Thèse de doctorat
Résumé : Within the context of the assessment of laryngeal function, acoustic analysis has an important place because the speech signal may be recorded non-invasively and it forms the base on which the perceptual assessment of voice is founded. Given the limitations of perceptual ratings, one has investigated vocal cues of disordered voices that are clinically relevant, summarize properties of speech signals and report on a speaker's phonation in general and voice in particular. Ideally, the acoustic descriptors should also be correlates of auditory-perceptual ratings of voice. Generally speaking, the goal of acoustic analysis is to document quantitatively the degree of severity of a voice disorder and monitor the evolution of the voice of dysphonic speakers.

The first part of this thesis is devoted to the analysis of disordered connected speech. The aim is to investigate vocal cues that are clinically relevant and correlated with auditory-perceptual ratings. Two approaches are investigated. The variogram-based method in the temporal domain is addressed first. The second approach is in the cepstral domain. In particular, the first rahmonic amplitude is used as an acoustic cue to describe voice quality. A multi-dimensional approach combining temporal and spectral aspects is also investigated. The goal is to check whether acoustic cues in both domains report complementary information when predicting perceptual scores.

Both methods are tested first on a corpus of synthetic sound stimuli that has been obtained by means of a synthesizer of disordered voices. The purpose is to learn about the link between the signal properties (fixed by the synthesis parameters) and acoustic cues.

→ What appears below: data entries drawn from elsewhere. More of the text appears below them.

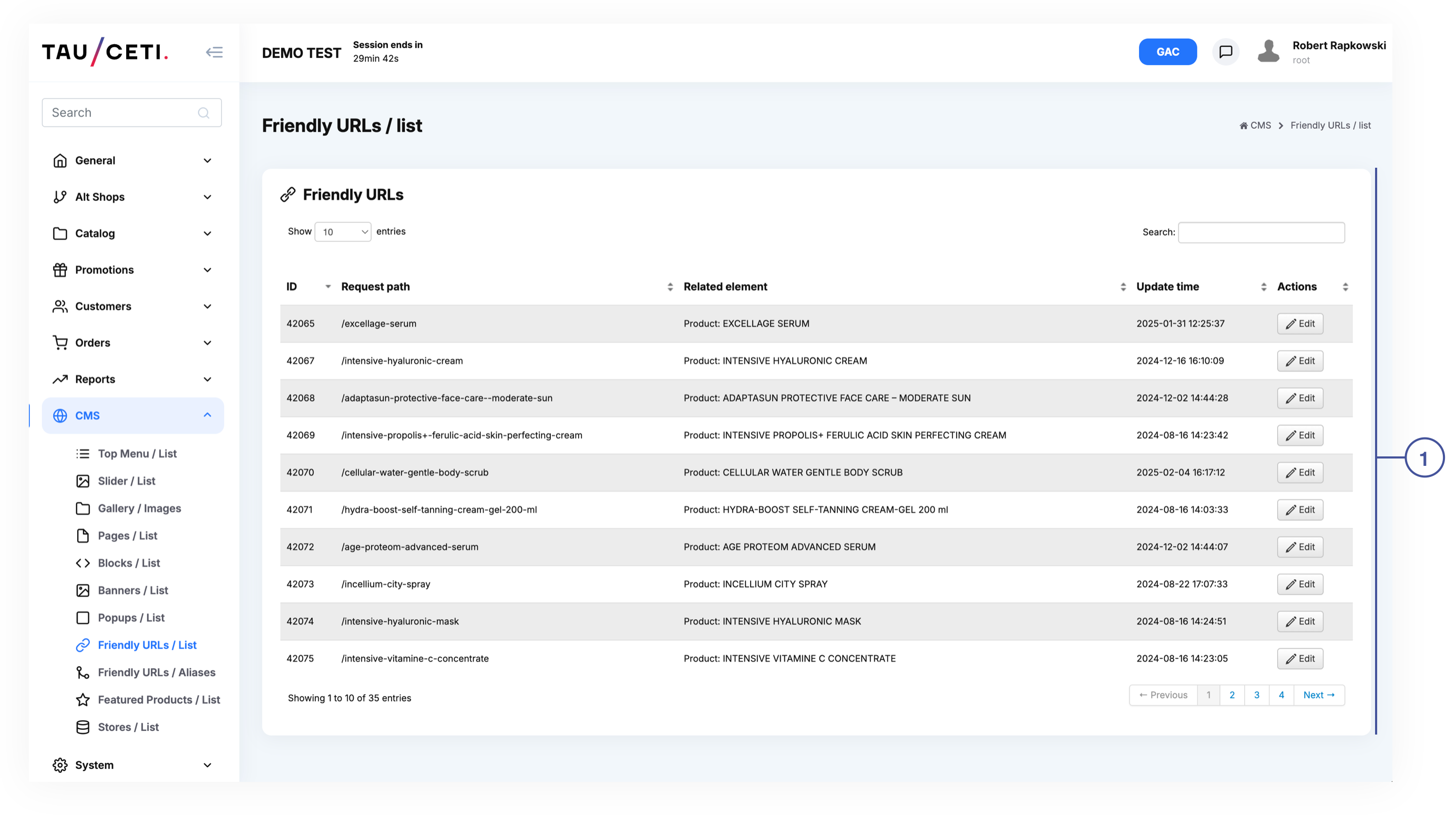Collapse the CMS menu section
1456x815 pixels.
tap(207, 416)
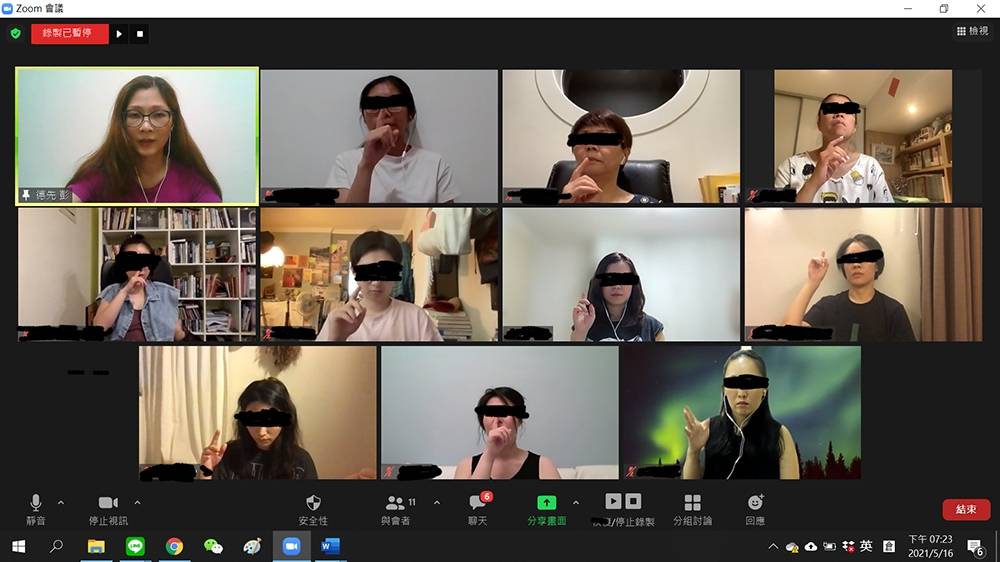Screen dimensions: 1000x562
Task: Select the pinned speaker video tile
Action: point(137,136)
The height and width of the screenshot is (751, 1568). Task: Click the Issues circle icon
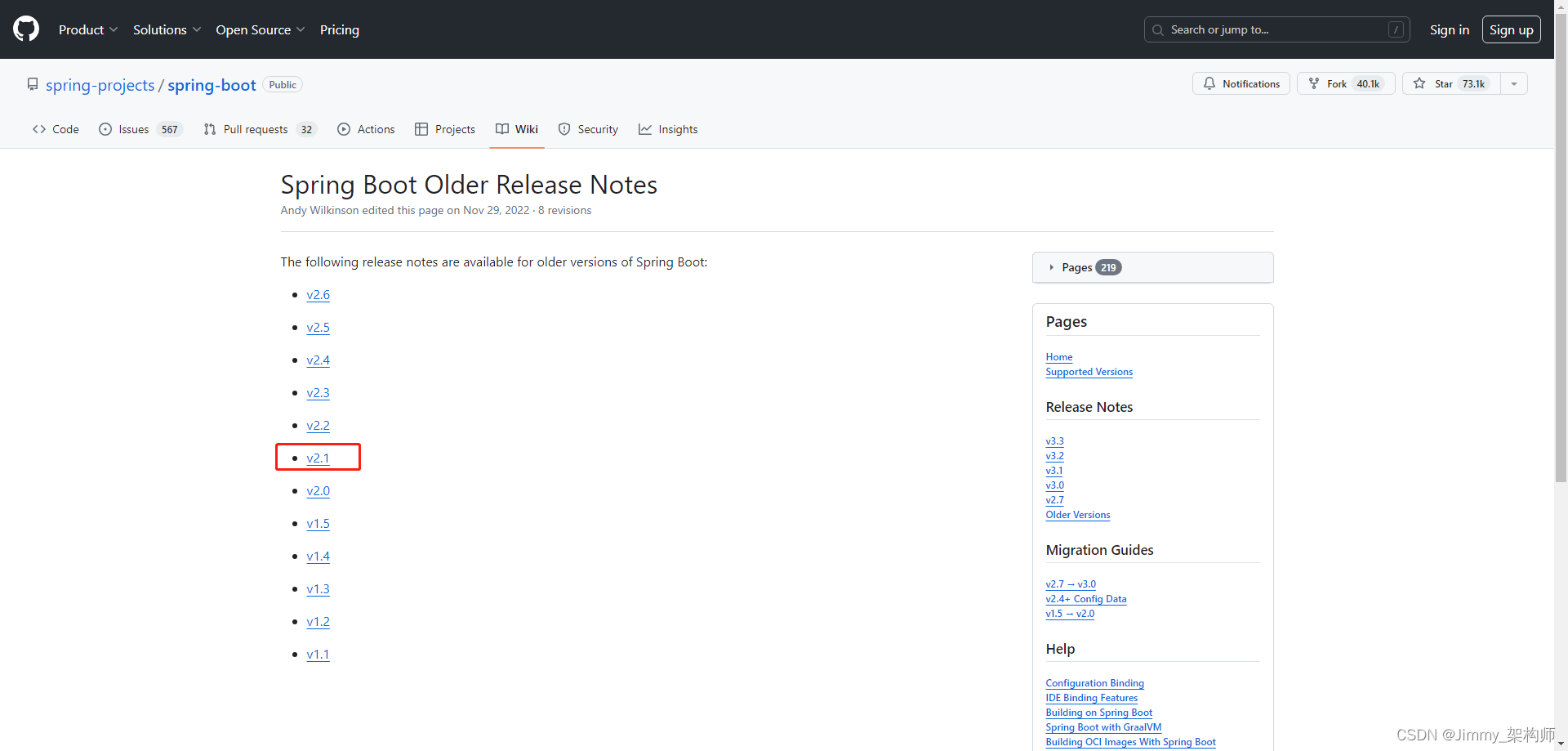[x=105, y=129]

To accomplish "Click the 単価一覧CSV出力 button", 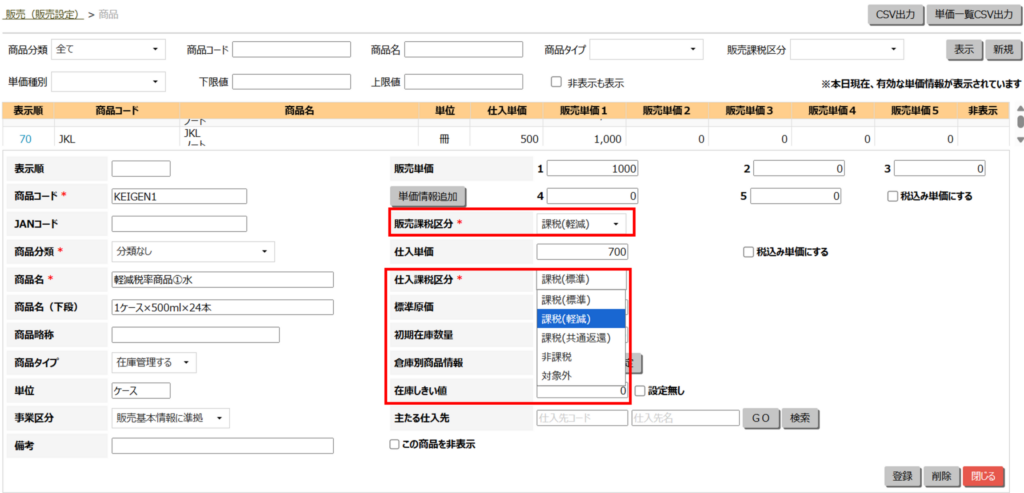I will pos(974,14).
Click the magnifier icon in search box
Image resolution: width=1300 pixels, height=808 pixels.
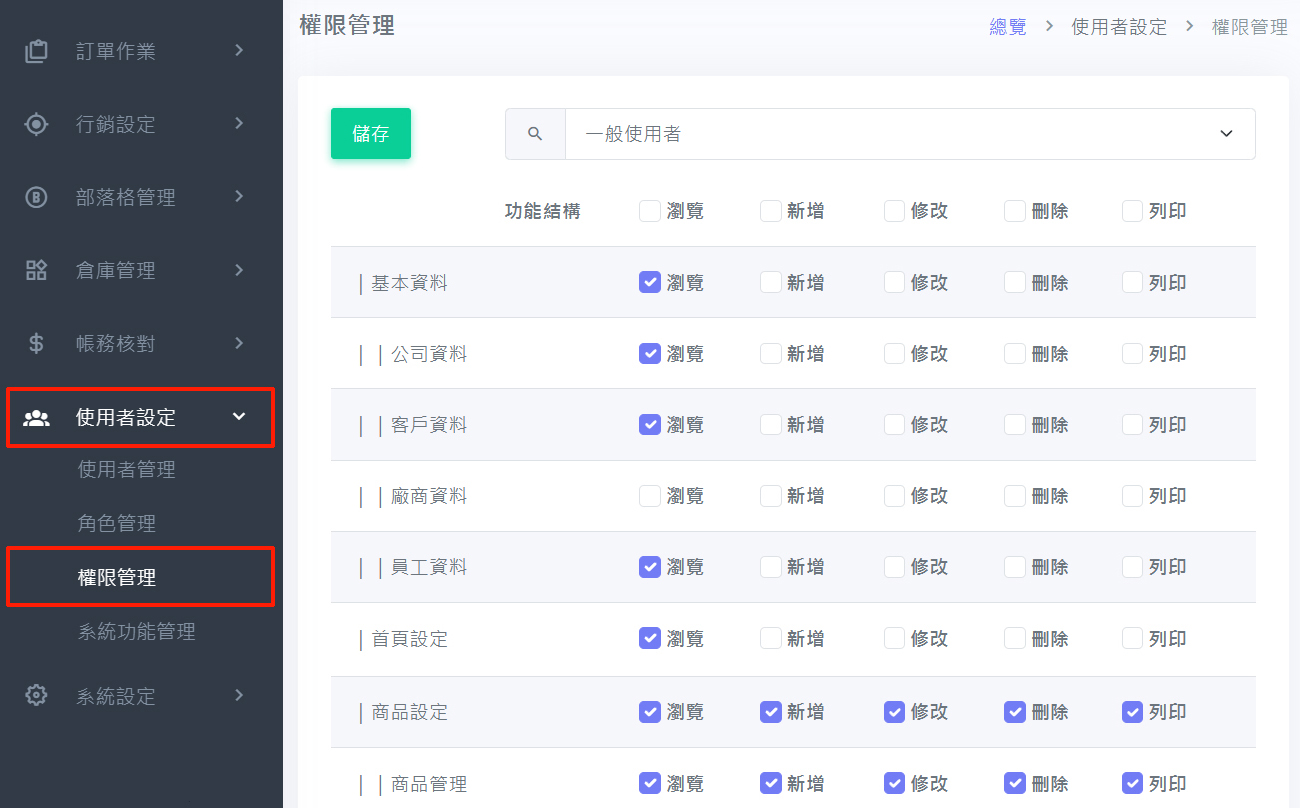535,134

In this study, we had the opportunity to use two large natural speech corpora. One of them has been perceptually rated.

The final part of the text is devoted to the automatic classification of voice with regard to perceived voice quality. Many studies have proposed a binary (normal/pathological) classification of voice samples. An automatic categorization according to perceived degrees of hoarseness appears, however, to be more attractive to both clinicians and technologists and more likely to be clinically relevant. Indeed, one way to reduce inter-rater variability of an auditory-perceptual evaluation is to ask several experts to participate and then to average the perceptual scores. However, auditory-perceptual evaluation of a corpus by several judges is a very laborious, time-consuming and costly task. Making this perceptual evaluation task automatic is therefore desirable.

The aim of this study is to exploit the support vector machine classifier that has become, over the last years, a popular tool for classification, to carry out categorization of voices according to perceived degrees of hoarseness.